- Brief
For every entry below, give an exact repeat and leave out the pictures.

━━━━━ Material provided

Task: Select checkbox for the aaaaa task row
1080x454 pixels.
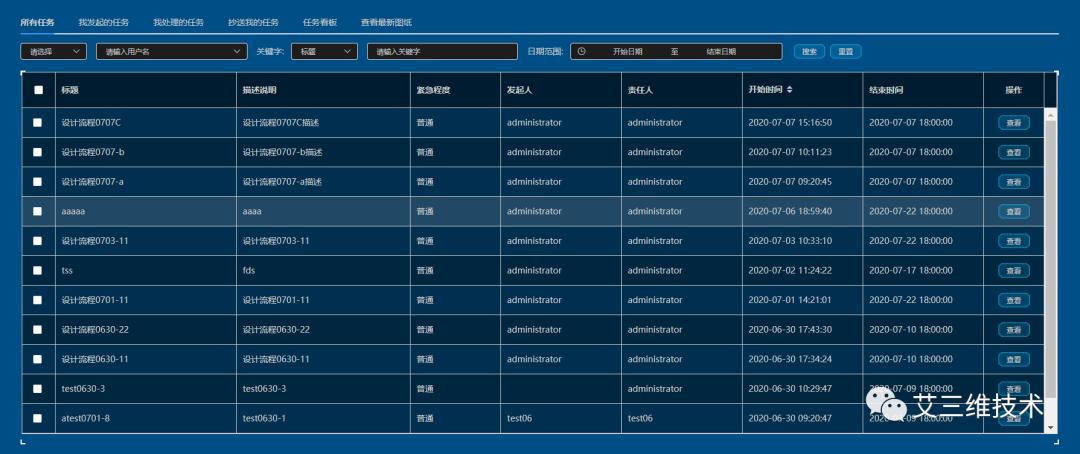Action: 38,211
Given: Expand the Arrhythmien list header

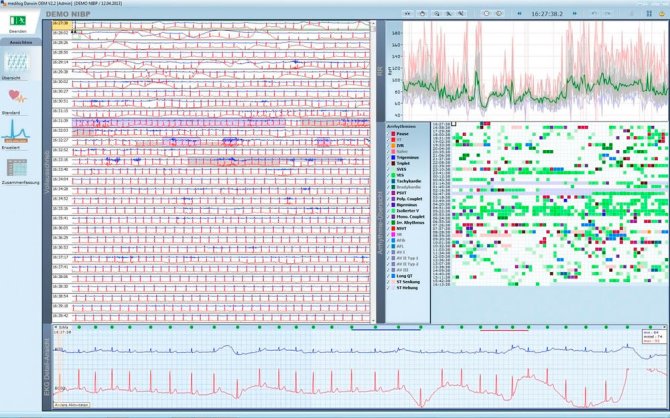Looking at the screenshot, I should [405, 127].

━━━━━━━━━━

- Reply to the exercise
Task: Select checkbox for the aaaaa task row
1080x454 pixels.
Action: 38,211
Given: Expand the Arrhythmien list header

Looking at the screenshot, I should [405, 127].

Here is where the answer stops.